"Scared?"

"Maybe you want me to go back! Maybe you think a branded thief isn't good enough for you! Well I can't help where I was born or what my parents were—and you'd have a brand on your ugly face too, if you hadn't just been lucky!"

She threw the ladle.

This time her aim was better and Ciaran didn't duck quite in time. It clipped his ear. He sprang up, looking murderous, and started to heave it back at her. And then, suddenly, Mouse was crying, stamping up and down and blinking tears out of her eyes.

"All right, I'm scared! I've never been out of a city before, and besides...." She looked out over the silent plain, to the distant glint of Ben Beatha. "Besides," she whispered, "I keep thinking of the stories they used to tell—about Bas the Immortal, and his androids, and the grey beasts that served them. And about the Stone of Destiny."

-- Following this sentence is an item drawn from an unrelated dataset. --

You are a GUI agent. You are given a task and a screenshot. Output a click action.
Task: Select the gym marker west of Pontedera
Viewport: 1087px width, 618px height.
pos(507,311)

Ciaran made a contemptuous mouth. "Legends. Old wive's tales. Songs to give babies a pleasant shiver." A small glint of avarice came into his grey eyes. "But the Stone of Destiny—it's a nice story, that one. A jewel of such power that owning it gives a man rule over the whole world...."

He squinted out across the barren plain. "Some day," he said, softly, "maybe I'll see if that one's true."

"Oh, Kiri." Mouse came and caught his wrists in her small strong hands. "You wouldn't. It's forbidden—and no one that's gone into the Forbidden Plains has ever come back."

"There's always a first time." He grinned. "But I'm not going now, Mousie. I'm too hungry."